The Deep Dive
The Real Estate Sector
This week, we’re taking a closer look at the real estate sector. Real estate is the second smallest sector in the S&P 500 at just 2.8%, ahead of only materials, but offers interesting macro signals given its importance to the economy. Despite often being labeled as defensive due to its high income payments, in true market downturns, real estate is often anything but. This has proved to be the case once again and through the end of last week, the S&P 500 Real Estate Sector was down 26.1% YTD, trailing the S&P 500’s 17.5% drop by nearly 9%.
So is the underperformance an opportunity, or just getting started? Let’s dive in!
The Bull Case
Peak mortgage rates? Now down 75 bps from the highs
The average 30-year mortgage rate in the US bottomed at 2.65% in January 2021. After that, it posted its most dramatic rise since the early 1980s, topping out at over 7% before pulling back to current levels near 6.3%. We’ll save you the mortgage math examples, but the housing market has understandably come to a standstill.
However, markets trade on relative changes, and we are of the mind that 7.08% will be the peak for this rate for quite some time. That should provide some relief to REITs.
*The way-too-early reaction to this morning’s CPI print is extremely bullish for stocks and bonds and helps to confirm this view. Stocks are soaring at the open and the 10-year yield is below support at 3.5%. However, we need to see 10s end the week below 3.5% to say the bond rally continues.
Bullish divergence on the weekly relative chart
Despite the YTD underperformance, there are some positives on the weekly relative chart of real estate. After a brief dip below its January 2021 relative lows, real estate has outperformed the S&P 500 by more than 5%. And it is no coincidence that the recent relative low coincided with the late-October peak in longer-term interest rates.

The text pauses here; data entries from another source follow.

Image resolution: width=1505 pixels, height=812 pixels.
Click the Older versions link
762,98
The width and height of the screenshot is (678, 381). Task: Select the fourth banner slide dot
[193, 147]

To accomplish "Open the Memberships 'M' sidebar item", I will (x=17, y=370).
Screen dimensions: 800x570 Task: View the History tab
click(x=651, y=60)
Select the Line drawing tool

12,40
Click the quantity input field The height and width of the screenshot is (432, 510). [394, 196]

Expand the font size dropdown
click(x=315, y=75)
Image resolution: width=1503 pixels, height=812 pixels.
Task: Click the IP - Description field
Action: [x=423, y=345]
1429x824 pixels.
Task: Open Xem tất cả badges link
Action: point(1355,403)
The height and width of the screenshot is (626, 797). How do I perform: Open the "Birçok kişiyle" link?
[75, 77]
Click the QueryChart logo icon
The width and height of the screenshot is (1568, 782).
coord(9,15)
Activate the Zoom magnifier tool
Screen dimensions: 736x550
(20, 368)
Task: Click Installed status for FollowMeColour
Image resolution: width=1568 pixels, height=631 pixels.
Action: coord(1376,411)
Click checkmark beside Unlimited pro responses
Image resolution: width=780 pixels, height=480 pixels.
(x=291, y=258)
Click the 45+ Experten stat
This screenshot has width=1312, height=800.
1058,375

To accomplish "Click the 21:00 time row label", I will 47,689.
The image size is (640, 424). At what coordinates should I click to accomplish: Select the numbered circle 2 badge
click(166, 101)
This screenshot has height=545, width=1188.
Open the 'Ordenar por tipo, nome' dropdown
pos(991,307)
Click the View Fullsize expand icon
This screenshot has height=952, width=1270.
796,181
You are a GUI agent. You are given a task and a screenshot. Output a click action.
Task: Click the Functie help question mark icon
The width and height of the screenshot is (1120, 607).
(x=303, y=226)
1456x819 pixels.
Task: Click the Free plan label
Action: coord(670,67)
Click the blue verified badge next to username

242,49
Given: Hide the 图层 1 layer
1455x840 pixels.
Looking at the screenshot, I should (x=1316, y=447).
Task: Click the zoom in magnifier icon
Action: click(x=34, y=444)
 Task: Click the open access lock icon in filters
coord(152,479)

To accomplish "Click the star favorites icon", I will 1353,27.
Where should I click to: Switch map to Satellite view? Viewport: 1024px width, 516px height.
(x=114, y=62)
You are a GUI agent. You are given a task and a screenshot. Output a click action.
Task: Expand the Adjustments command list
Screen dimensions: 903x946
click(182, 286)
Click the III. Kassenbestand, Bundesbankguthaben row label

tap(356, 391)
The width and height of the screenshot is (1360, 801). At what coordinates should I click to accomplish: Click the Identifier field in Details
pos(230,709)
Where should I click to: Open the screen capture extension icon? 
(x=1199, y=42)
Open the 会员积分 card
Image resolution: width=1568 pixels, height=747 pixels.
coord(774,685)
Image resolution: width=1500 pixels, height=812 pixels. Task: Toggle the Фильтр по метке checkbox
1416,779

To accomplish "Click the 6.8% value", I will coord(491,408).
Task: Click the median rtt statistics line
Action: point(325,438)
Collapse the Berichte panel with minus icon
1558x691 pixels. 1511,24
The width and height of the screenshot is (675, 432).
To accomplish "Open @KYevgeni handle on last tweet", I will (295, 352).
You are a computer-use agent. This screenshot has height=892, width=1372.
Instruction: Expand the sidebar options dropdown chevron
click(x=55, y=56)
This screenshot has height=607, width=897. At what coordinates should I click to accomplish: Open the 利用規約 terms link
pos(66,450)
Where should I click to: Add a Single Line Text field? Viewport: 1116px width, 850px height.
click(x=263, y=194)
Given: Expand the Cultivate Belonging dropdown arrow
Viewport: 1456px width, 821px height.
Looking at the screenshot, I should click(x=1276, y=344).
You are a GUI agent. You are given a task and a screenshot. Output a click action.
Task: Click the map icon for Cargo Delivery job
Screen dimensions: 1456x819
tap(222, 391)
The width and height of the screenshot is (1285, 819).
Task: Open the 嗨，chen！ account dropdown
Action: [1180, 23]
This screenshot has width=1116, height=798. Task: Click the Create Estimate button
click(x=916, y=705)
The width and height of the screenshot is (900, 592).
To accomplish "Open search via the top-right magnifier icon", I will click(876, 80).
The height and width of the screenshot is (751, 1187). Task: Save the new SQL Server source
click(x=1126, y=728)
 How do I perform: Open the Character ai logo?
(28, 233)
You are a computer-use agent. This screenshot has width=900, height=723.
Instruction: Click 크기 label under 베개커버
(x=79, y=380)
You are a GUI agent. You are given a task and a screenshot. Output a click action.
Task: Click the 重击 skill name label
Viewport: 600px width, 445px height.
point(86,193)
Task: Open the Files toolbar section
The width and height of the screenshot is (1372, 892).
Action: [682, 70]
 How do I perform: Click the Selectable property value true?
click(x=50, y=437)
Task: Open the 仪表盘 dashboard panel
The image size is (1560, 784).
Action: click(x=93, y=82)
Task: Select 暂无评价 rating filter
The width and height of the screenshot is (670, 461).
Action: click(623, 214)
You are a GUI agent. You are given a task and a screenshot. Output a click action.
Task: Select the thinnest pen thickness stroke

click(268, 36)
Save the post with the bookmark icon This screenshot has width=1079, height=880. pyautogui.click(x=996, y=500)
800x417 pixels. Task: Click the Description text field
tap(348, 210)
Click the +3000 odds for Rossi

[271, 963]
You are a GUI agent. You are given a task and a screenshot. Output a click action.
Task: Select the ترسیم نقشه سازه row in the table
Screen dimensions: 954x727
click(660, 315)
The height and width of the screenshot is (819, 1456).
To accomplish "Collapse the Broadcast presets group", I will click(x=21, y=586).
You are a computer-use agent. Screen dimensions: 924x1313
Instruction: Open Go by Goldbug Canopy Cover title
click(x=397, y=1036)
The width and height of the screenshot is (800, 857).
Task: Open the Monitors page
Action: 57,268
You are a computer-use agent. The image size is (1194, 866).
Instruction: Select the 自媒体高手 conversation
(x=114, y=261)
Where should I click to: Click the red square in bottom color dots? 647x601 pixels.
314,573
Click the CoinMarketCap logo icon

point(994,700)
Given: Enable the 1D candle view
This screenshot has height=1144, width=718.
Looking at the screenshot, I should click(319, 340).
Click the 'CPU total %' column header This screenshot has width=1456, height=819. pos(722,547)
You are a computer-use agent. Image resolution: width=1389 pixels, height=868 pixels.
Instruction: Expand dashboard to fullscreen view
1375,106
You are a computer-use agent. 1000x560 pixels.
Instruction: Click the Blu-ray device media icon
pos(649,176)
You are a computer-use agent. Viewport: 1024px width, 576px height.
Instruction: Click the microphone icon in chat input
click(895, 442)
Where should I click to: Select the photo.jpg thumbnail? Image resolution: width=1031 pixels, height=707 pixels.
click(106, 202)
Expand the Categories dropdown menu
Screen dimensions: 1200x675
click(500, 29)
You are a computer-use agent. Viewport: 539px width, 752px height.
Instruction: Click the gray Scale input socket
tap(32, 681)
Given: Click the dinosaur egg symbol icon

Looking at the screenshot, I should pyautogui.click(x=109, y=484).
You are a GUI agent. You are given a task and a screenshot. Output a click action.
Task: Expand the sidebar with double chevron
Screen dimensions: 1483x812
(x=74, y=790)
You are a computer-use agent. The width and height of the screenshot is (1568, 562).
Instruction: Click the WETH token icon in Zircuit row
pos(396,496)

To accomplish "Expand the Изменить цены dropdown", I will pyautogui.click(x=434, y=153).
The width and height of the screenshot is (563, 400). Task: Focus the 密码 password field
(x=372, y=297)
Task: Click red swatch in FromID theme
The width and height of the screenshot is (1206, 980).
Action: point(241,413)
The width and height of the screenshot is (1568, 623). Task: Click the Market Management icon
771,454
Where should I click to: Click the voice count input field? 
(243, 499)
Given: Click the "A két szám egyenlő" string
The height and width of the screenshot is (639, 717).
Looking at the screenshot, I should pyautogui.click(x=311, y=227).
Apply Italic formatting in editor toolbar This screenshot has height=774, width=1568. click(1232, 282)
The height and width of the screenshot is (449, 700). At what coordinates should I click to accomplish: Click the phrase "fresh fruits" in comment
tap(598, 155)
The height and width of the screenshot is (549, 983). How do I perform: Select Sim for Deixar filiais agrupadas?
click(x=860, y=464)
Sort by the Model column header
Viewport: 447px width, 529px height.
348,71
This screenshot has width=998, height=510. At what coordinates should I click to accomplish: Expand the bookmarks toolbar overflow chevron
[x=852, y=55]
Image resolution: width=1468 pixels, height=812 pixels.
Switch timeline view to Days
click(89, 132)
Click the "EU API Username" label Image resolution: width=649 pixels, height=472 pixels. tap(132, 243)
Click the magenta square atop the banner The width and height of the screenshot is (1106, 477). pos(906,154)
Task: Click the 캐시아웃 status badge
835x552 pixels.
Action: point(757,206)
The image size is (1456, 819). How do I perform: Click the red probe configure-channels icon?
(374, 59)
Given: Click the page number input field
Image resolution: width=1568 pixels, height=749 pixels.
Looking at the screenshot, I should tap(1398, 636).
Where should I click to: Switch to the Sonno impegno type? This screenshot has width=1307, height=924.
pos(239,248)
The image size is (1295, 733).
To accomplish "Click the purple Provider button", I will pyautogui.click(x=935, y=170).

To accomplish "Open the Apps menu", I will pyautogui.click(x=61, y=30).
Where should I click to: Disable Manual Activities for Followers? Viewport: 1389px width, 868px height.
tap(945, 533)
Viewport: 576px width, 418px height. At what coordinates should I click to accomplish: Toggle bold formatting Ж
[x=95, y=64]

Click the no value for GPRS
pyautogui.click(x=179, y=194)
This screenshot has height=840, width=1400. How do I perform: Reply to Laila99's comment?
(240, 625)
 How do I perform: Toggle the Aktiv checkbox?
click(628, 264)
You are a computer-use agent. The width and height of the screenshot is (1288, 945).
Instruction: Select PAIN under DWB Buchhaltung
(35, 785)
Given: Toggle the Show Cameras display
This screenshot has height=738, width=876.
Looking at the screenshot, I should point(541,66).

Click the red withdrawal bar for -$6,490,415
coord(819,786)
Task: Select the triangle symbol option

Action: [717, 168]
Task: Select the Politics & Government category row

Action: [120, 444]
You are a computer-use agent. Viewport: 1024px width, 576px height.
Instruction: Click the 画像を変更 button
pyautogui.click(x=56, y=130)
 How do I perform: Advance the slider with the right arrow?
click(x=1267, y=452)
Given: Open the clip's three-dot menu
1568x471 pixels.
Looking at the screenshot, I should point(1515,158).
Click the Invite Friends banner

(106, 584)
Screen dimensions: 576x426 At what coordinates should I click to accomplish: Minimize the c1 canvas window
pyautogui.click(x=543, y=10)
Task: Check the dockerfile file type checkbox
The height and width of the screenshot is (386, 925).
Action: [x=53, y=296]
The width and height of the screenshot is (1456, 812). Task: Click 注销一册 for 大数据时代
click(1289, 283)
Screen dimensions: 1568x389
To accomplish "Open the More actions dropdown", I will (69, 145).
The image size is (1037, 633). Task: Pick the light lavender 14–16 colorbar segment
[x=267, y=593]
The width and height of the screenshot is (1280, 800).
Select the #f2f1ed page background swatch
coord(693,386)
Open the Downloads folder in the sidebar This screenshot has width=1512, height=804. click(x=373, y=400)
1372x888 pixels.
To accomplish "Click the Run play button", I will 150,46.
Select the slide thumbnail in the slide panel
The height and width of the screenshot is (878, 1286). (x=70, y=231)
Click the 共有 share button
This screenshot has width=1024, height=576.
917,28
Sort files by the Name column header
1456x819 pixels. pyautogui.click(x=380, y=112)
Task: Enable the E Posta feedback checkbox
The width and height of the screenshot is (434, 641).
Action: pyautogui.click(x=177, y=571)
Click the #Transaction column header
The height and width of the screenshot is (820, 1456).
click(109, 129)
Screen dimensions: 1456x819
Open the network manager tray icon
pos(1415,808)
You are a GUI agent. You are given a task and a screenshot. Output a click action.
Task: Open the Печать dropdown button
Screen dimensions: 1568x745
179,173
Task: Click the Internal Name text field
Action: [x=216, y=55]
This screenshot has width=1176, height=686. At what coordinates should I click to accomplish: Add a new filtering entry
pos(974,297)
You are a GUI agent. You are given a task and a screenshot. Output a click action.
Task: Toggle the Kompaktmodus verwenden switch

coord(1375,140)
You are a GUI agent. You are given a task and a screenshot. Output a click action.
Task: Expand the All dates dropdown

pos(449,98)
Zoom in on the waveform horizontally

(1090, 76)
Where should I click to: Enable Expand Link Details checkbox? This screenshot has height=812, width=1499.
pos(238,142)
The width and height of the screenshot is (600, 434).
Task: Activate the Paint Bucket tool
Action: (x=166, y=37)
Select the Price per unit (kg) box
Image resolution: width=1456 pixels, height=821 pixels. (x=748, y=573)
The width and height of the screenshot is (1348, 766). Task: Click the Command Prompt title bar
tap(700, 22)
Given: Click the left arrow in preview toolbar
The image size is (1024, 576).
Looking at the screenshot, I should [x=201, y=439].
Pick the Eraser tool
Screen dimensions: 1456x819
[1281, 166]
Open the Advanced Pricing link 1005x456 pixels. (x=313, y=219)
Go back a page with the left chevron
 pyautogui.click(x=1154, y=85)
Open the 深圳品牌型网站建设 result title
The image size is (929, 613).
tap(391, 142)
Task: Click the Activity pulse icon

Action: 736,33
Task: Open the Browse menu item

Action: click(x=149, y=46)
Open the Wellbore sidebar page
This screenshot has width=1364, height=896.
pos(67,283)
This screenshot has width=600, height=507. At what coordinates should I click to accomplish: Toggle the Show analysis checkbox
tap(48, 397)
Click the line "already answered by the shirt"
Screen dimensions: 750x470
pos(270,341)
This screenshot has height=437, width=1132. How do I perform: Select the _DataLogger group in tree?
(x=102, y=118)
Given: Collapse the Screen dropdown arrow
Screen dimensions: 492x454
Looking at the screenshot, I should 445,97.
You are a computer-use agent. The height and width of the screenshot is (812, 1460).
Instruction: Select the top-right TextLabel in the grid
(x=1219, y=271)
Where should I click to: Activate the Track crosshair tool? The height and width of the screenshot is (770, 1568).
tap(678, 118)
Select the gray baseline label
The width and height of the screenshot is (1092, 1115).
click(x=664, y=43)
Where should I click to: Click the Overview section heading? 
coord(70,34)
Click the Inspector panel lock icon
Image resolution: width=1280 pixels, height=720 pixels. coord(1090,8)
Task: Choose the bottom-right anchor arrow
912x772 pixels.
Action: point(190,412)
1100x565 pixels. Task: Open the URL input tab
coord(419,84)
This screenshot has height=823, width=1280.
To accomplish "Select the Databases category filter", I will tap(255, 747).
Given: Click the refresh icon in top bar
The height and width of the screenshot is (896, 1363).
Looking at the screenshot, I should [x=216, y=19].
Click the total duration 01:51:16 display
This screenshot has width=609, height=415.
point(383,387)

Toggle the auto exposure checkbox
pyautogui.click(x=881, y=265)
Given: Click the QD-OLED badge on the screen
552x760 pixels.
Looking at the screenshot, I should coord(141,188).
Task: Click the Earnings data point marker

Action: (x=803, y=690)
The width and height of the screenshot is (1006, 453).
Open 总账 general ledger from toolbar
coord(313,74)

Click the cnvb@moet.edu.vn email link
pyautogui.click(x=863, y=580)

In addition, the weekly MACD on our chart is close to flipping positive from less oversold conditions than 2021, suggesting more relative upside for REITs.
Are homebuilders trying to tell us something?
While they are different markets and different stocks, one would expect REITs and home construction stocks to sport a heavy correlation. Not recently though. ITB, the iShares US Home Construction ETF just broke out to 6-month relative highs last week and finds itself on the right side of a 200-day moving average that has been a key pivot point over the past few years.